Уже после, через несколько дней, областная газета написала об этой катастрофе, поместила фотографии двух лётчиков – подполковника и курсанта, которые ценой своей собственной жизни спасли сотни человеческих жизней. Серёжка читал эту газету, морщил лоб, глаза его были недобрыми, чужими, мутно-жёлтыми. Но когда мать как бы невзначай сказала, что вот какая страшная эта профессия – летать, в глазах Серёжки вспыхнули таинственные огоньки, и дальнейший разговор матери их не загасил. Что в нём было сейчас больше – сочувствия к чужому горю, к трагедии или восхищения человеческим мужеством, несломленной волей, трудно представить. Скорее последнее – этот случай не поколебал его ни на секунду, как не разубедил и невропатолог на медицинской комиссии, который нашёл у него повышенную раздражительность. Врач сказал прямо:
– Это не страшно для других родов войск. Но в авиацию – ни-ни… Укрепляйте нервы, молодой человек.
– Всё равно буду летать! – сказал сын, как отрубил, и в военкомате во время призыва попросился направить на службу в авиацию. Он почти два года тянул добросовестную солдатскую лямку, а потом снова – в лётное училище.
Наверное, так и поступают одержимые люди, которых не могут понять другие, простые смертные. Видимо, эту категорию людей надо измерять по особой шкале.
Михаил Петрович вспомнил про учёного Василия Васильевича Докучаева. Человек с большим именем, барин, можно сказать, светило науки, а посвятил свою жизнь такой прозе – чернозёму. И не просто посвятил – совершил подвиг. Его ученики подсчитали – за два года он исходил и изъездил по матушке-России одиннадцать тысяч вёрст. Даже сейчас, в век машин и авиации, подобное расстояние внушает уважение: это всё равно что съездить в Хабаровск и назад вернуться, а каково тогда, на тряской крестьянской телеге или в тарантасе, в дождь и чичер, когда хороший хозяин и собаку не выпустит на улицу? Но Василий Васильевич не только объехал, а провёл исследования, написал три огромных тома о чернозёме. Не корысть и себялюбие двигали этим человеком, а порыв возвышенной души, влюблённой и отзывчивой. Как агроному по профессии Михаилу Петровичу это близко и понятно.

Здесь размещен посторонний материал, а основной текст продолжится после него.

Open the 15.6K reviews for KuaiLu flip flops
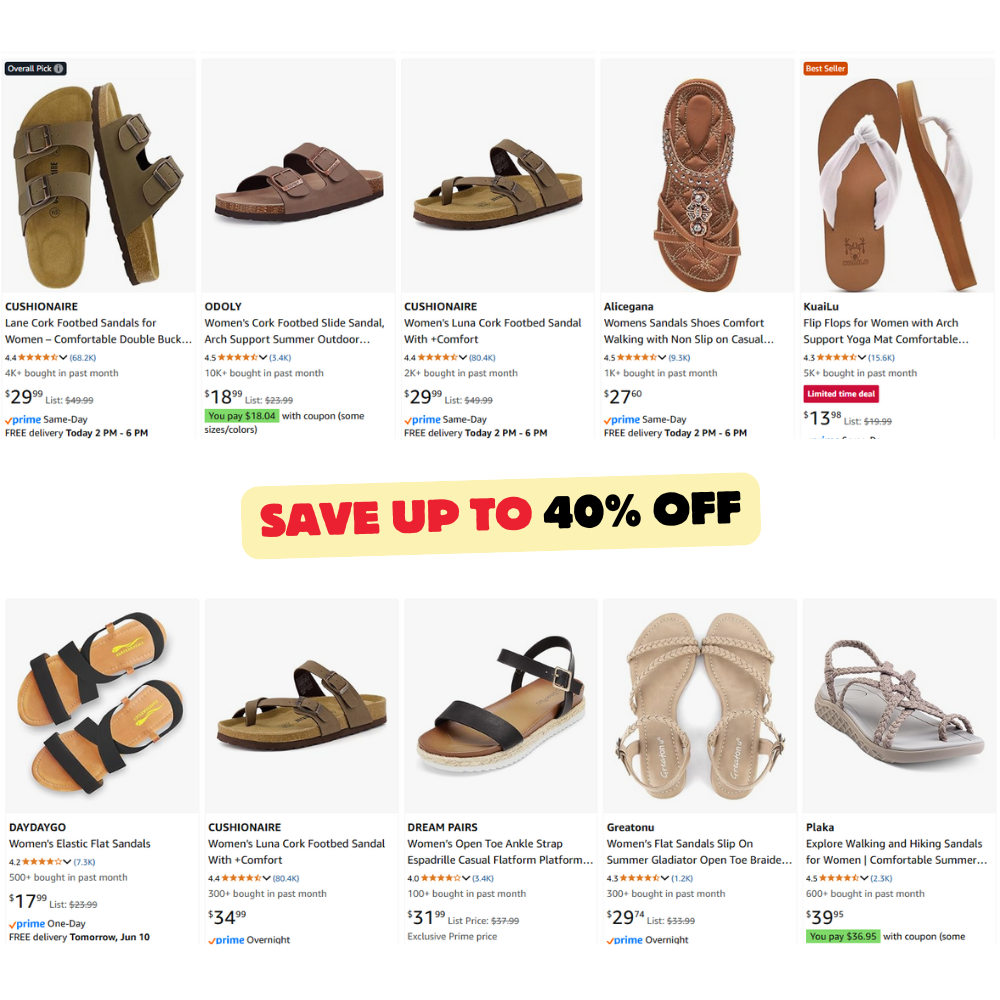(x=881, y=358)
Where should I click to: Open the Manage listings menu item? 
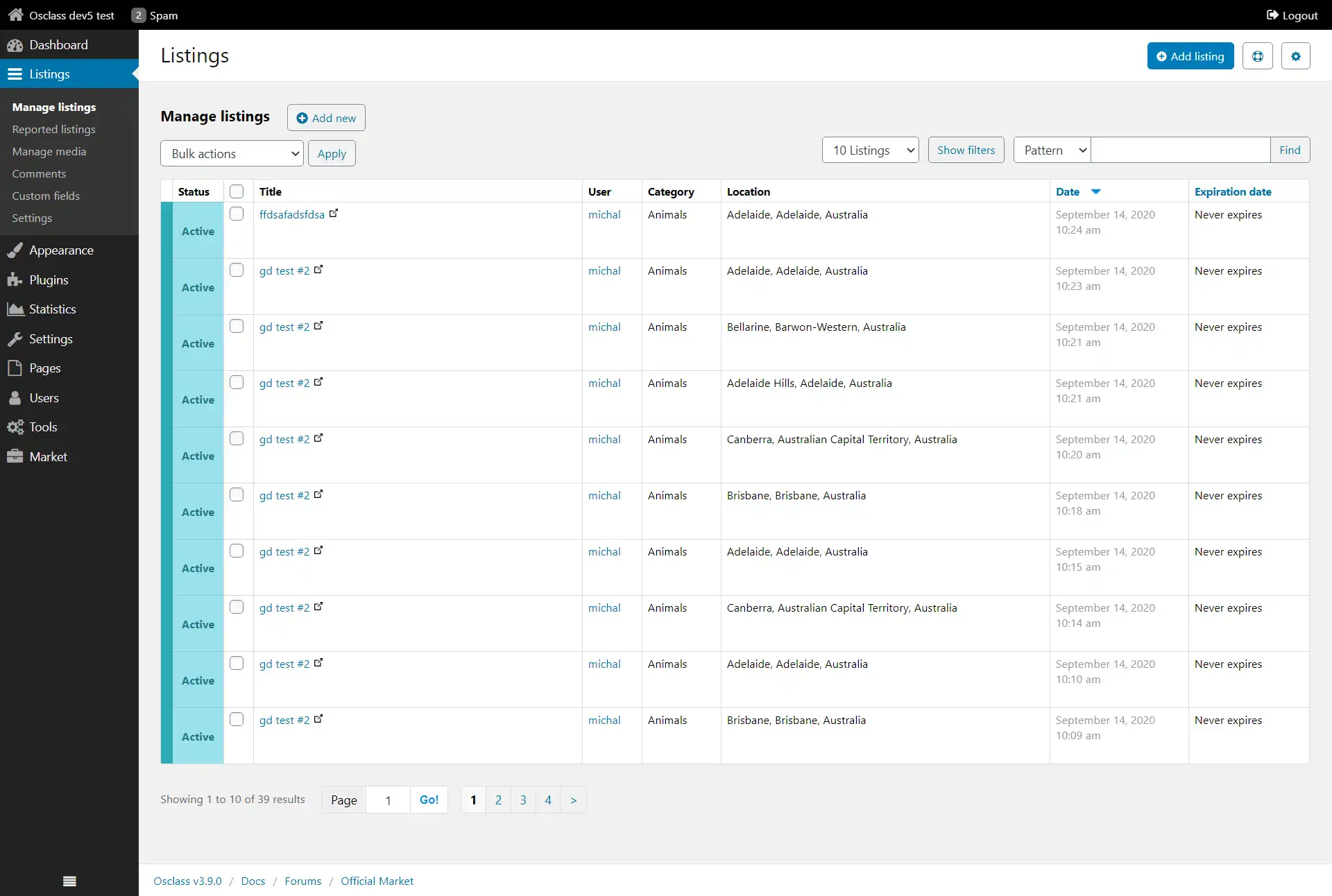click(x=54, y=106)
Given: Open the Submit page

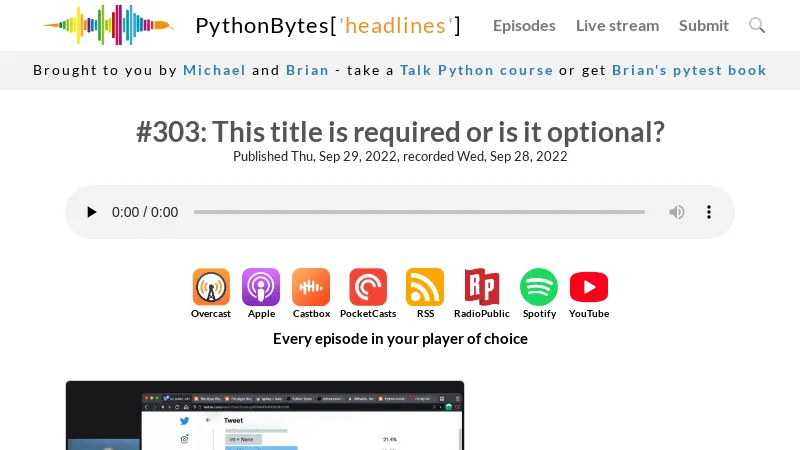Looking at the screenshot, I should [704, 26].
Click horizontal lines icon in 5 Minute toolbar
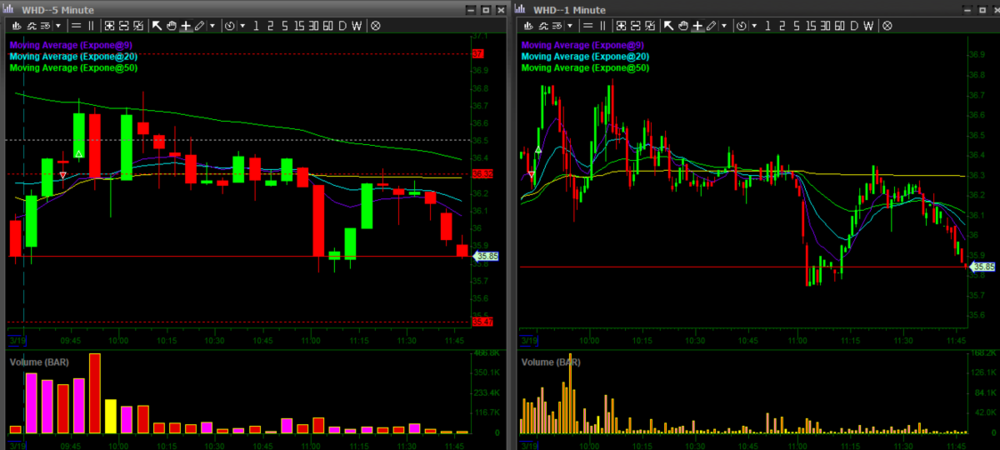This screenshot has height=450, width=1000. pos(75,26)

Видимо, поэтому он не стал больше сопротивляться Серёжке, значит, и тот заразился особой болезнью – одержимостью, и никакая профилактика, никакие уговоры не изменят выбор. Он попытался успокоить Надежду, сказав, что и в авиации люди живут и работают. Правда, трудно свой хлеб добывают, – один раз Михаил Петрович был на военном аэродроме и обратил внимание на лётчиков, завершивших полёт, – у них форменные рубашки под высотными костюмами хоть выжимай, вода сочится, – но честно и благородно. А где он нынче лёгок, труд-то?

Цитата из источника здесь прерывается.